## Prompt:
Pick up the passage on conservative philanthropy after its last sentence and carry it forward in the same reporting style.

## Passage:
Many of the ideas for the 1996 welfare overhaul, while a program of President Clinton’s, came from projects financed by conservative grant makers, and current debates about elementary and secondary education have been influenced by principles advanced by those grant makers.
“You never would have had welfare reform had you not had these foundations,” says Terrence Scanlon, president of the Capital Research Center, a Washington group that studies charities, and chairman of the Consumer Product Safety Commission during the Reagan administration. “You never would have had a school-voucher program running in Cleveland and Milwaukee and other places had there not been a Bradley Foundation. So much that has transpired in the last couple of years really was the direct result of a few conservative foundations.”
But many of the leaders in conservative philanthropy say that the successes of the past few years won’t be emulated unless foundations and donors start pursuing new topics.
“A lot of the conservative themes have been successful, but the problems are no longer there, or aren’t seen as important — crime, welfare, government spending, overregulation, foreign-policy threats,” says James Piereson, executive director of Olin. “There’s a challenge now for conservatives to reinvent themselves.”
To remain relevant, he says, conservative donors should pursue projects that deal with women and the country’s growing Hispanic population, and must devote more energy to promoting religious groups as a key to solving societal problems.
Importance of Religion
At Bradley, Mr. Joyce was also persuaded that religion is an especially important theme for conservative philanthropy to pursue.
He says “the single most important discovery I had” as a grant maker was the effectiveness of religious groups as providers of social services, whether they care for the elderly, offer recreational opportunities for inner-city kids, or reclaim housing projects from gangs. He believes more foundations should take a look at the “demonstrable success rates” of those groups, and he plans to encourage that in his new role. “Human beings are more than mere matter, and they are more than followers of material incentives,” says Mr. Joyce, who is Roman Catholic. “They have spiritual, moral dimensions, and many of the so-called intractable social problems are in fact tractable, but they are only tractable when the whole human being is taken into account.”
His new group, Americans for Community and Faith-Centered Enterprise, a lobbying group in Washington, was established with encouragement from President Bush to press Congress to pass tax credits to finance religious groups and legislative changes that would allow churches and other religious-oriented social-service organizations to compete for more kinds of federal grants.
Mr. Joyce said the effort is being supported largely by individual donors who are “friends of the president’s,” but the only supporter he would name is the group’s chairman, the businessman Paul M. Fleming.

## Record excerpts:
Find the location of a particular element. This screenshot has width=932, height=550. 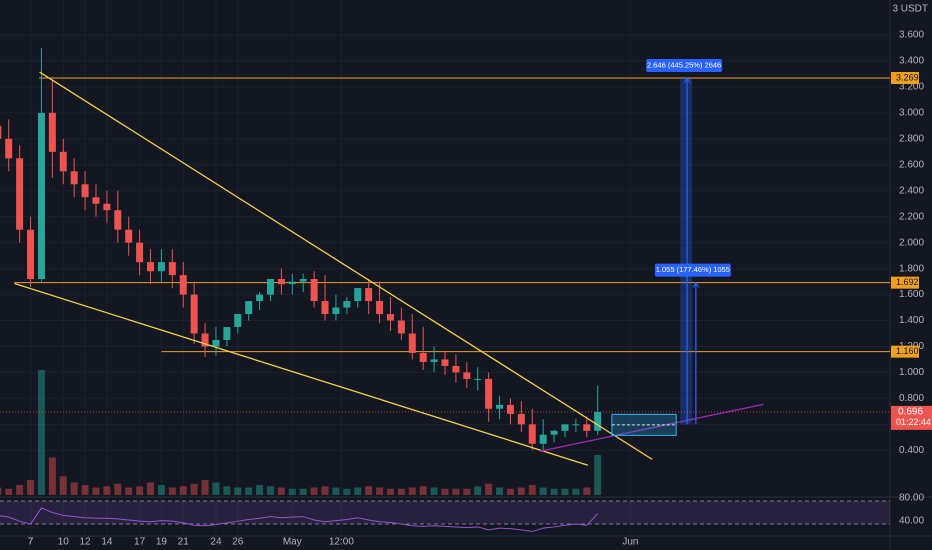

y-tick-label: 3.400 is located at coordinates (912, 62).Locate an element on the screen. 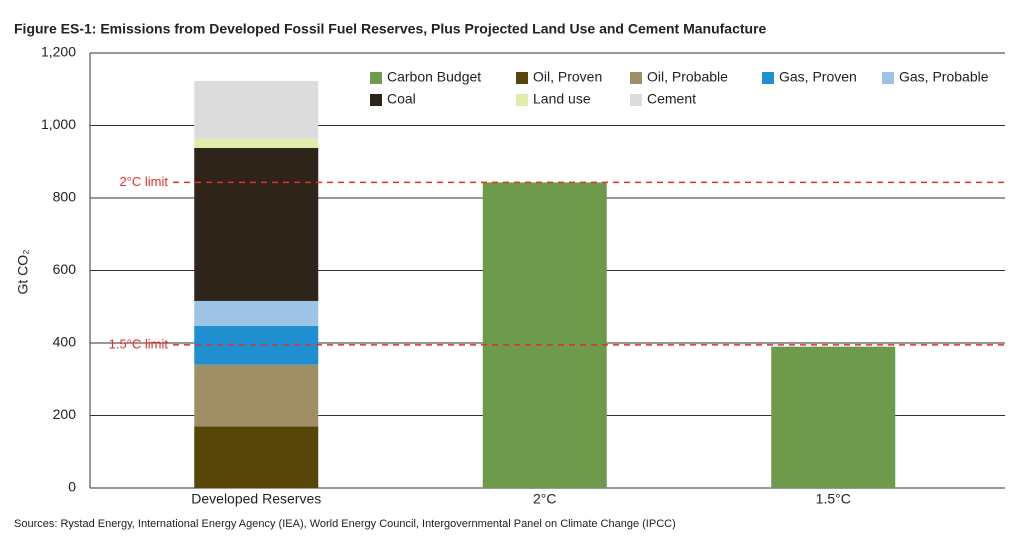 Image resolution: width=1024 pixels, height=545 pixels. y-tick-label: 400 is located at coordinates (65, 342).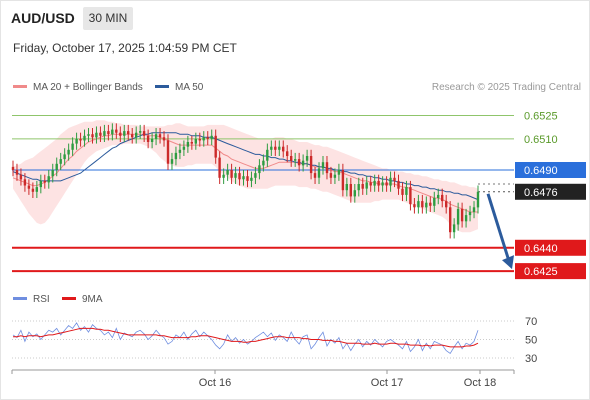  What do you see at coordinates (92, 300) in the screenshot?
I see `rsi-ma-legend-label: 9MA` at bounding box center [92, 300].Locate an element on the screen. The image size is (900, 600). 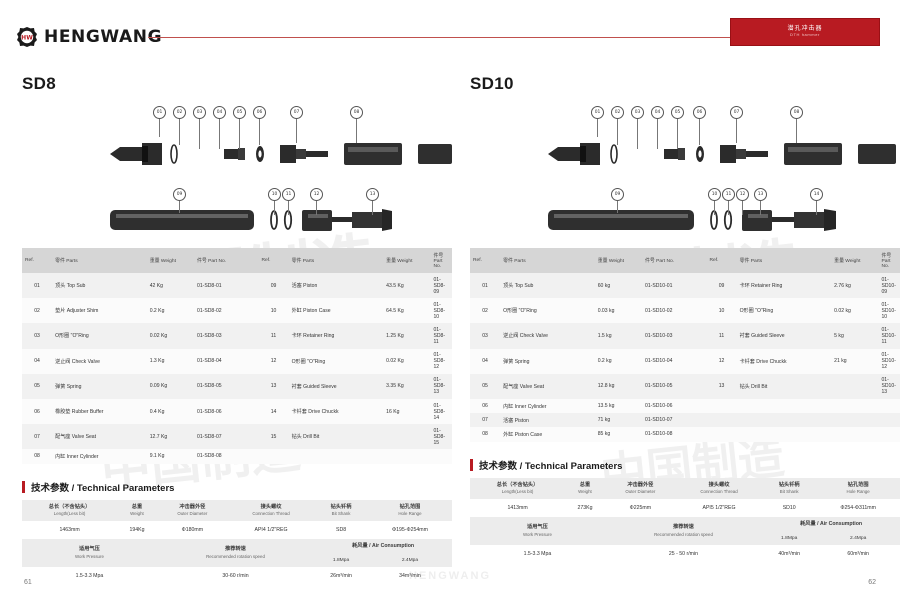
col-parts: 零件 Parts is located at coordinates (100, 260). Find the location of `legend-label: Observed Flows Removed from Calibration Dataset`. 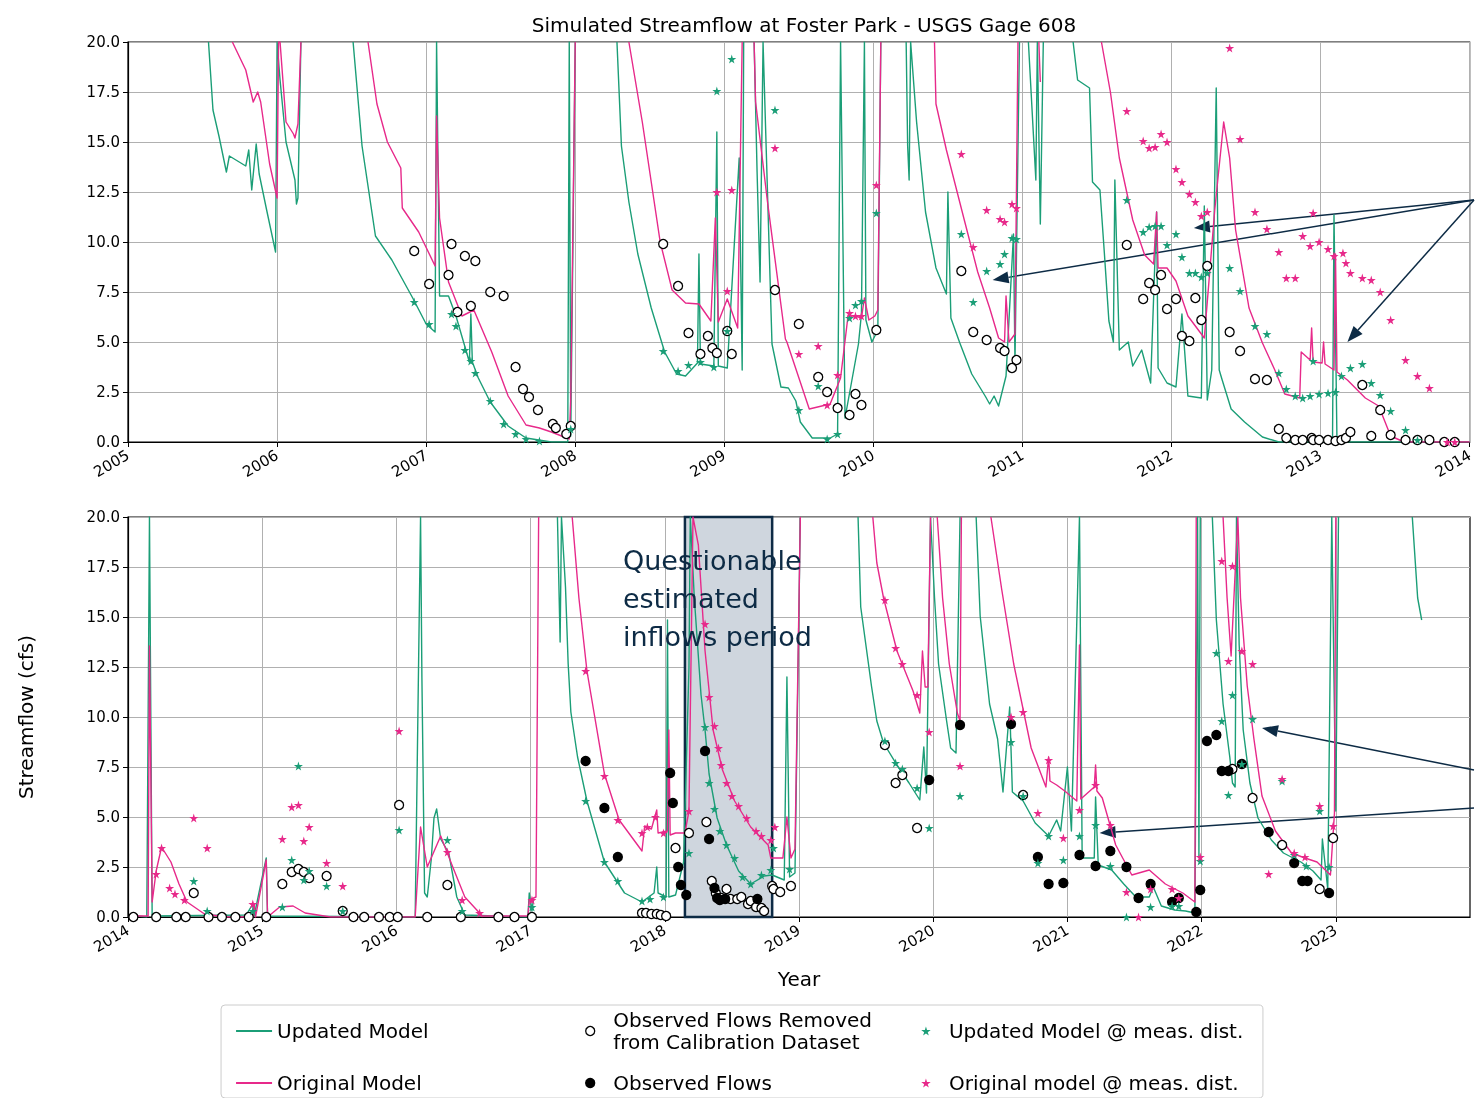

legend-label: Observed Flows Removed from Calibration Dataset is located at coordinates (746, 1031).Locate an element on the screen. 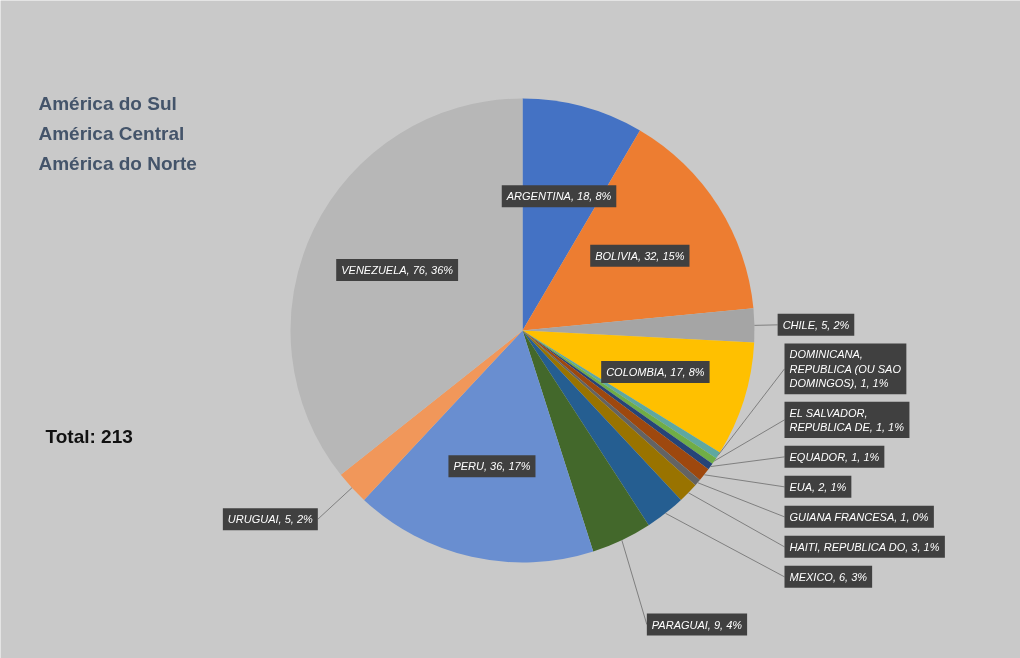 This screenshot has height=658, width=1020. slice-label: VENEZUELA, 76, 36% is located at coordinates (398, 270).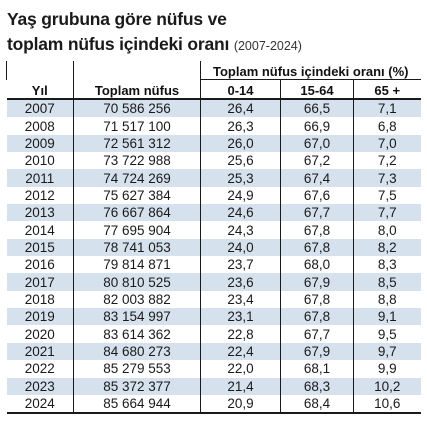 The height and width of the screenshot is (436, 427). Describe the element at coordinates (317, 108) in the screenshot. I see `cell-age-15-64-share: 66,5` at that location.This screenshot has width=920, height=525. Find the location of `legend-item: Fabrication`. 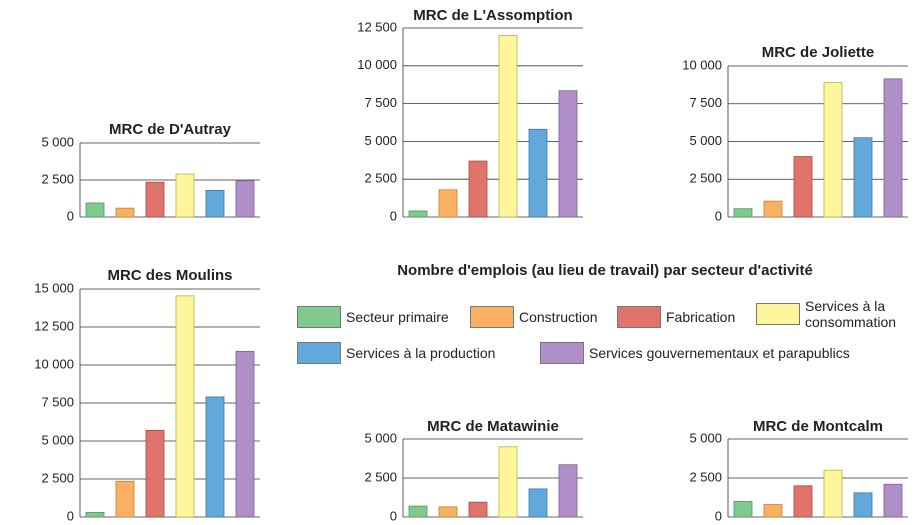

legend-item: Fabrication is located at coordinates (676, 317).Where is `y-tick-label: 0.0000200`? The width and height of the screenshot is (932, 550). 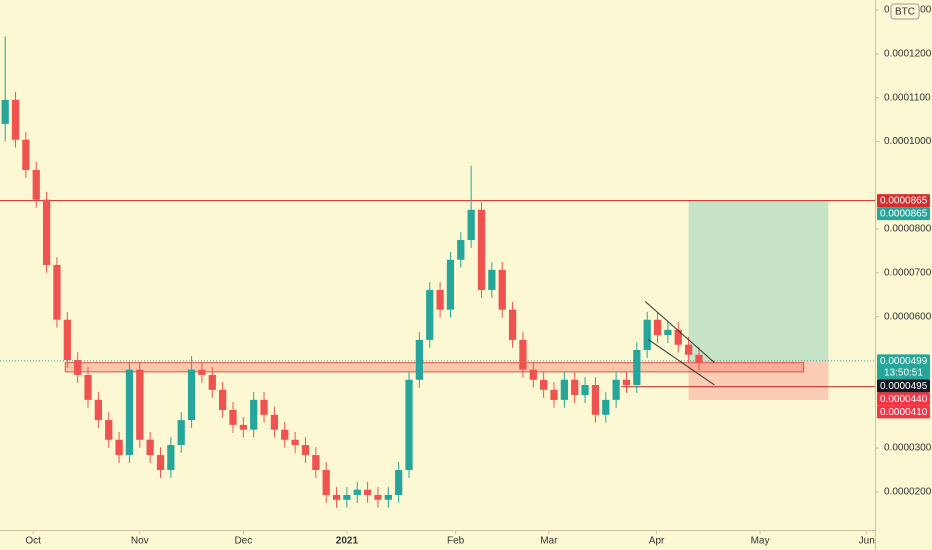
y-tick-label: 0.0000200 is located at coordinates (908, 492).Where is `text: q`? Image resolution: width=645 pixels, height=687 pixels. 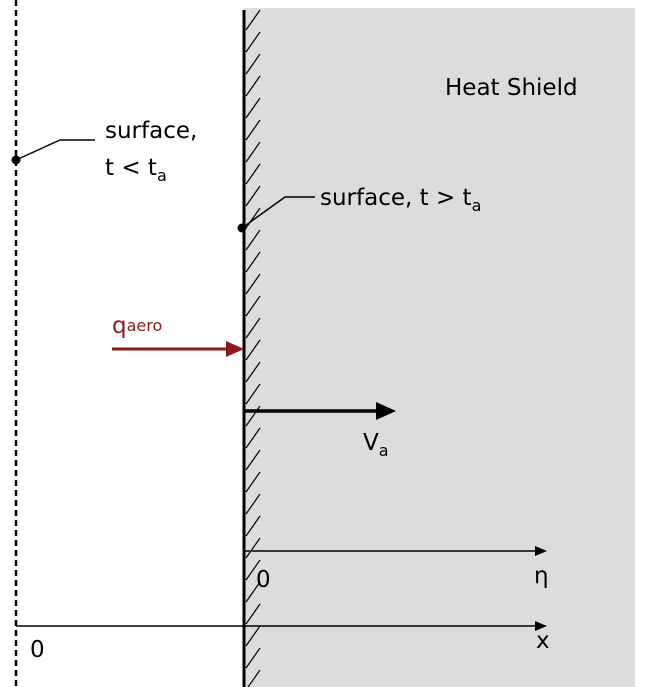
text: q is located at coordinates (120, 326).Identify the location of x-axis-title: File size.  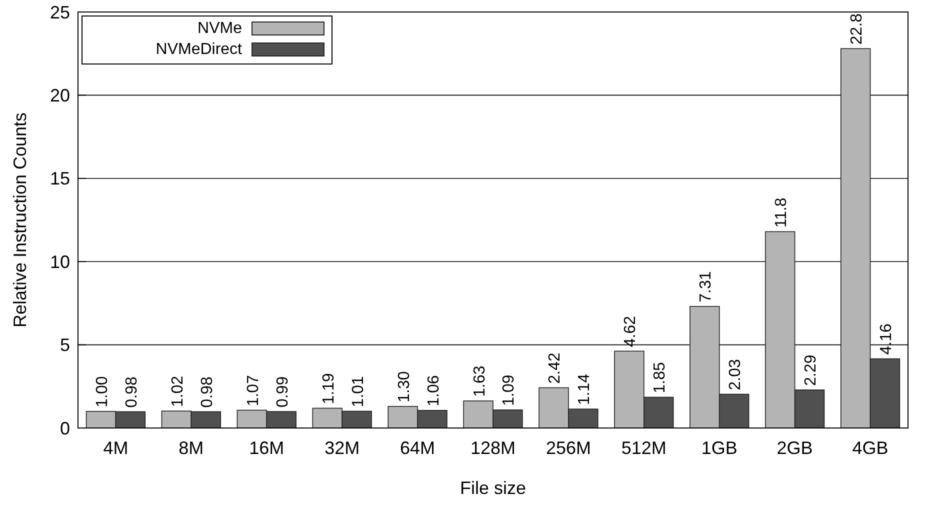
(493, 488). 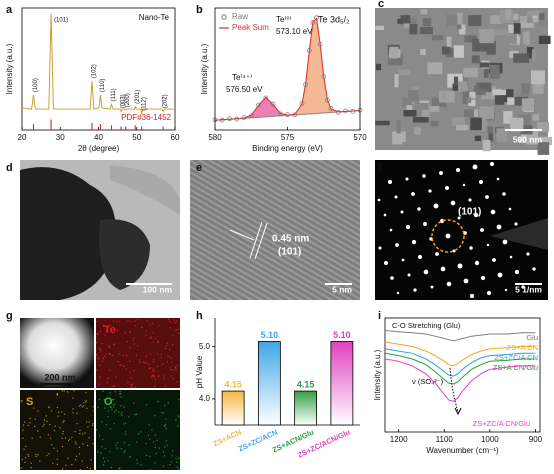 I want to click on value-label: 4.15, so click(x=233, y=384).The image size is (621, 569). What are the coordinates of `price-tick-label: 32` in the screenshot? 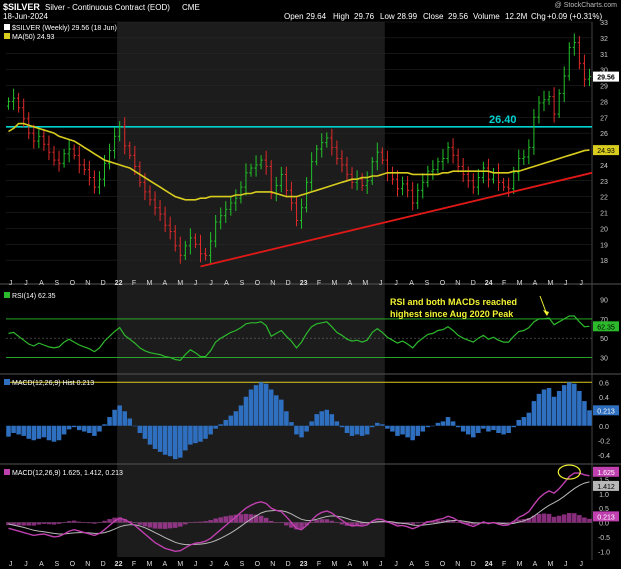 It's located at (604, 40).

## Written answer:
Mr. Joyce’s second project is a charity, the Foundation for Community and Faith-Centered Enterprise, in Phoenix, that will attempt to put more private money into the hands of faith-based groups. Not yet open for operations, the charity is intended to be a long-term effort to promote policies that encourage giving. “Very few corporations and foundations pay any attention to this,” he says of the religious organizations that provide social services. “They’re not new. They’re newly discovered.”
Supporting Social Services
Mr. Joyce has yet to start raising money for the charity, but the group’s focus on helping direct-service providers find money comes at an opportune time. Throughout conservative philanthropy, both individual donors and foundation officials are showing an increased interest in financing direct services to the needy. That is a contrast to the donors and foundation leaders who in the past two decades emphasized philanthropy’s role in building the intellectual arguments and research that could guide policymakers.
For instance, Mr. Fleming, founder of the P.F. Chang’s China Bistro restaurant chain, retired from his business interests to serve as chairman of both of Mr. Joyce’s new groups. He said he was motivated to give time and money to the cause because of his experience supporting a Baptist organization that feeds the hungry.
“I see much better results on the dollars I contribute to this charity than I would get in getting involved with things I don’t understand or have never had exposure to, like think tanks,” he says.
And the financier Theodore J. Forstmann, and John Walton, heir to the Wal-Mart fortune, two leading conservative donors, gave $50-million apiece to create a program to provide scholarships to needy children.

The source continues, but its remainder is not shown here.